Ya se han encendido los árboles y las luminarias de led en todas nuestras
ciudades. Ya se empiezan a vislumbrar los triviales mensajes obligados por el
calendario que apelan a una paz postiza y cutre. Ya se incita al consumismo y a
la sensiblería navideña con anuncios de turrones y lotería. Mientras, los niños
de Alepo, los que quedan vivos y más o menos enteros después de esas
explosiones que asolan escuelas salpicando las paredes de sangre y esparciendo
miembros por doquier, se han quedado sin lo único a lo que aún podían aspirar
para olvidar su desolación y su orfandad: la sonrisa y el osito de peluche de
segunda mano que les procuraba Anás al Basha, su payaso.
No sabemos muy bien si
Anás era uno de esos payasos estereotipados por una literatura tópica que dice
que hacen reír pero lloran por dentro, pero es muy posible que así fuera: ¿hay
alguien que sea incapaz de llorar ante ese panorama monstruoso?
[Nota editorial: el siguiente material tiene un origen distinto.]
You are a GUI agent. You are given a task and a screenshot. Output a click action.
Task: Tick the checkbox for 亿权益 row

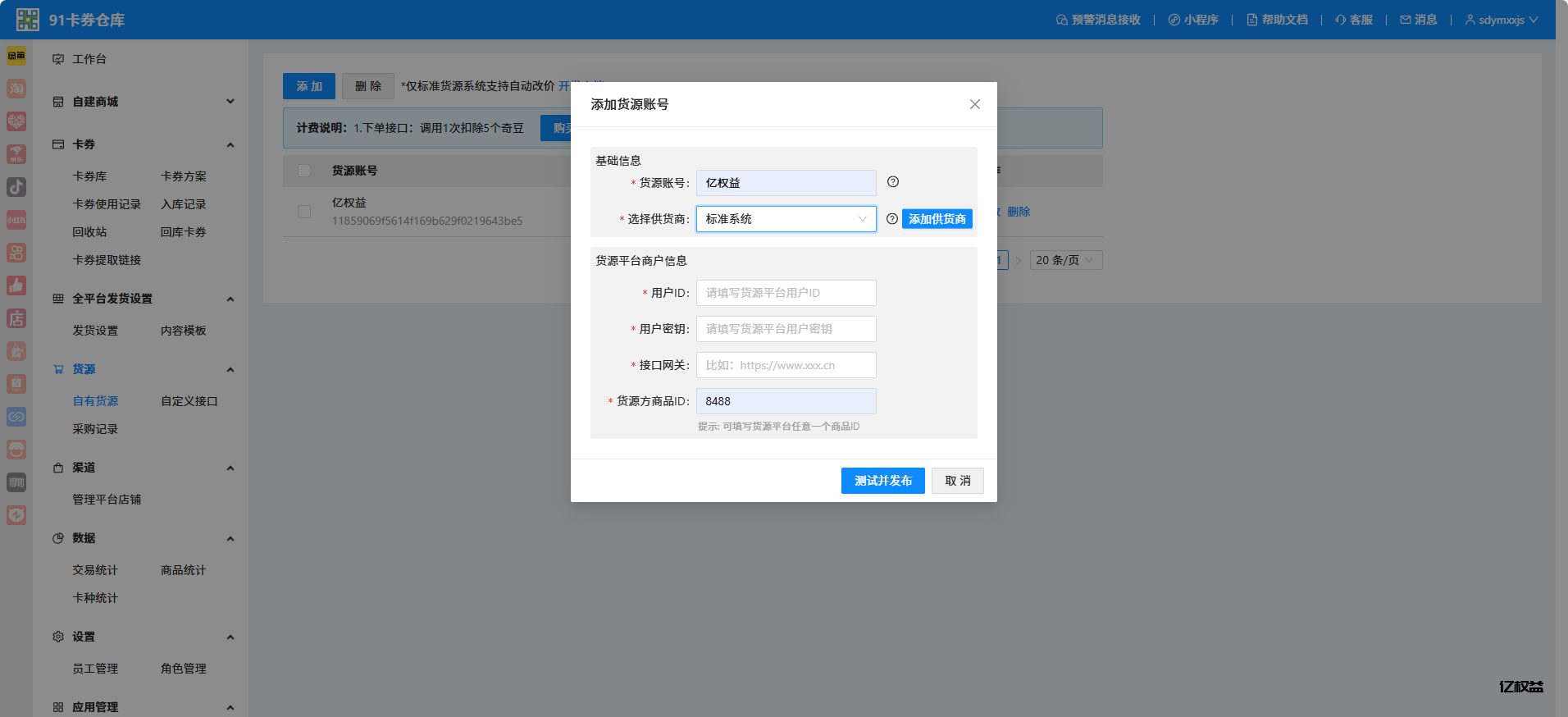click(304, 212)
Matar a un
payaso que hace sonreír a niños que han perdido entre escombros la capacidad de
la alegría tiene algo de aterrador que transciende los ya de por sí espantosos
atributos del crimen, acercándonos al lado más lóbrego de la condición humana.
Hoy mi reflexión va para las muertes injustas, inocentes y anónimas, aquellas
que no conocen libros de condolencia ni séquito de cenizas.